- **PROMPT**
In full and without alteration, reproduce every record.

====== INFORMATION GIVEN ======

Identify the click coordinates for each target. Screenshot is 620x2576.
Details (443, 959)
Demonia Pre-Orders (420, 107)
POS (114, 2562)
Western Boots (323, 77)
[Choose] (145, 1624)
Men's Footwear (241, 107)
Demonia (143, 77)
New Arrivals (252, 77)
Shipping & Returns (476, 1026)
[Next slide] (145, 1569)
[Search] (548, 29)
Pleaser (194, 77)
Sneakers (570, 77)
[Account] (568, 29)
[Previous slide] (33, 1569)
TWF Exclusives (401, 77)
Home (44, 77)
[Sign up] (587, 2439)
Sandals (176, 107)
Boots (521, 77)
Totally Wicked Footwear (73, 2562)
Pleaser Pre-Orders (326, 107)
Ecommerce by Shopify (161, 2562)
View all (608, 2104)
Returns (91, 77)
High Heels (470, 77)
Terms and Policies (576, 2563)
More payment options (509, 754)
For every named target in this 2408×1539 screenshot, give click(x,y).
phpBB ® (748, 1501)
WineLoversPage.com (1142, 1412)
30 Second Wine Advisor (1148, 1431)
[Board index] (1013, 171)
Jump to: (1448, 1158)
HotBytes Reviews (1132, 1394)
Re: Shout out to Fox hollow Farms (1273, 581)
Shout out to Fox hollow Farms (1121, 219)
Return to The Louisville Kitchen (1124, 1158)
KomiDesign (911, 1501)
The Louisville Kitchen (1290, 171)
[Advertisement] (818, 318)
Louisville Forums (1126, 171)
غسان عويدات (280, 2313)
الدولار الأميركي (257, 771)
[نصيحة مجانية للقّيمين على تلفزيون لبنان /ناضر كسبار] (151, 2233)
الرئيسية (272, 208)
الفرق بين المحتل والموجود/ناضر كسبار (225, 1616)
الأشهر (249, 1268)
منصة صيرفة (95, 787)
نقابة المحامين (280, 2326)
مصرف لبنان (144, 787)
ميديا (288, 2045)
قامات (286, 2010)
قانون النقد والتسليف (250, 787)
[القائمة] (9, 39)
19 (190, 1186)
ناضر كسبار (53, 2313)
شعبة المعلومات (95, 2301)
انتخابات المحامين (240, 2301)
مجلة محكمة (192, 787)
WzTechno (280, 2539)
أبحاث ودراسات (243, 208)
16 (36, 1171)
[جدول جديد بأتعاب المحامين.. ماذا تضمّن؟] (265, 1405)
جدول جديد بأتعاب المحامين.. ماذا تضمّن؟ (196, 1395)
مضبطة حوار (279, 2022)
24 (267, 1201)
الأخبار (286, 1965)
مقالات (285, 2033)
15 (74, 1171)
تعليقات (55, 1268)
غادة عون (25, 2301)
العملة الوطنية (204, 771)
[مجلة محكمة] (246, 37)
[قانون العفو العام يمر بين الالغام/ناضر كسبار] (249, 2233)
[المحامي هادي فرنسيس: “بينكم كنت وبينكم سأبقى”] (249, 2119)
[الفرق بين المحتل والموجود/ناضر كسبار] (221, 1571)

======

- **RESPONSE**
Identify the click coordinates for each target. Screenshot is 620x2576.
Details (443, 959)
Demonia Pre-Orders (420, 107)
POS (114, 2562)
Western Boots (323, 77)
[Choose] (145, 1624)
Men's Footwear (241, 107)
Demonia (143, 77)
New Arrivals (252, 77)
Shipping & Returns (476, 1026)
[Next slide] (145, 1569)
[Search] (548, 29)
Pleaser (194, 77)
Sneakers (570, 77)
[Account] (568, 29)
[Previous slide] (33, 1569)
TWF Exclusives (401, 77)
Home (44, 77)
[Sign up] (587, 2439)
Sandals (176, 107)
Boots (521, 77)
Totally Wicked Footwear (73, 2562)
Pleaser Pre-Orders (326, 107)
Ecommerce by Shopify (161, 2562)
View all (608, 2104)
Returns (91, 77)
High Heels (470, 77)
Terms and Policies (576, 2563)
More payment options (509, 754)
For every named target in this 2408×1539 screenshot, give click(x,y).
phpBB ® (748, 1501)
WineLoversPage.com (1142, 1412)
30 Second Wine Advisor (1148, 1431)
[Board index] (1013, 171)
Jump to: (1448, 1158)
HotBytes Reviews (1132, 1394)
Re: Shout out to Fox hollow Farms (1273, 581)
Shout out to Fox hollow Farms (1121, 219)
Return to The Louisville Kitchen (1124, 1158)
KomiDesign (911, 1501)
The Louisville Kitchen (1290, 171)
[Advertisement] (818, 318)
Louisville Forums (1126, 171)
غسان عويدات (280, 2313)
الدولار الأميركي (257, 771)
[نصيحة مجانية للقّيمين على تلفزيون لبنان /ناضر كسبار] (151, 2233)
الرئيسية (272, 208)
الفرق بين المحتل والموجود/ناضر كسبار (225, 1616)
الأشهر (249, 1268)
منصة صيرفة (95, 787)
نقابة المحامين (280, 2326)
مصرف لبنان (144, 787)
ميديا (288, 2045)
قامات (286, 2010)
قانون النقد والتسليف (250, 787)
[القائمة] (9, 39)
19 (190, 1186)
ناضر كسبار (53, 2313)
شعبة المعلومات (95, 2301)
انتخابات المحامين (240, 2301)
مجلة محكمة (192, 787)
WzTechno (280, 2539)
أبحاث ودراسات (243, 208)
16 (36, 1171)
[جدول جديد بأتعاب المحامين.. ماذا تضمّن؟] (265, 1405)
جدول جديد بأتعاب المحامين.. ماذا تضمّن؟ (196, 1395)
مضبطة حوار (279, 2022)
24 (267, 1201)
الأخبار (286, 1965)
مقالات (285, 2033)
15 (74, 1171)
تعليقات (55, 1268)
غادة عون (25, 2301)
العملة الوطنية (204, 771)
[مجلة محكمة] (246, 37)
[قانون العفو العام يمر بين الالغام/ناضر كسبار] (249, 2233)
[المحامي هادي فرنسيس: “بينكم كنت وبينكم سأبقى”] (249, 2119)
[الفرق بين المحتل والموجود/ناضر كسبار] (221, 1571)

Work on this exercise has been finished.